[Problem to work on]
Give back the entries below verbatim.

[Task input]
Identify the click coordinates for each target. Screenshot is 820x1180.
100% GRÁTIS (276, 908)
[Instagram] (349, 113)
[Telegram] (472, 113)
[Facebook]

[Exercise output]
Identify the click coordinates for each target. Screenshot is 820x1180.
100% GRÁTIS (276, 908)
[Instagram] (349, 113)
[Telegram] (472, 113)
[Facebook]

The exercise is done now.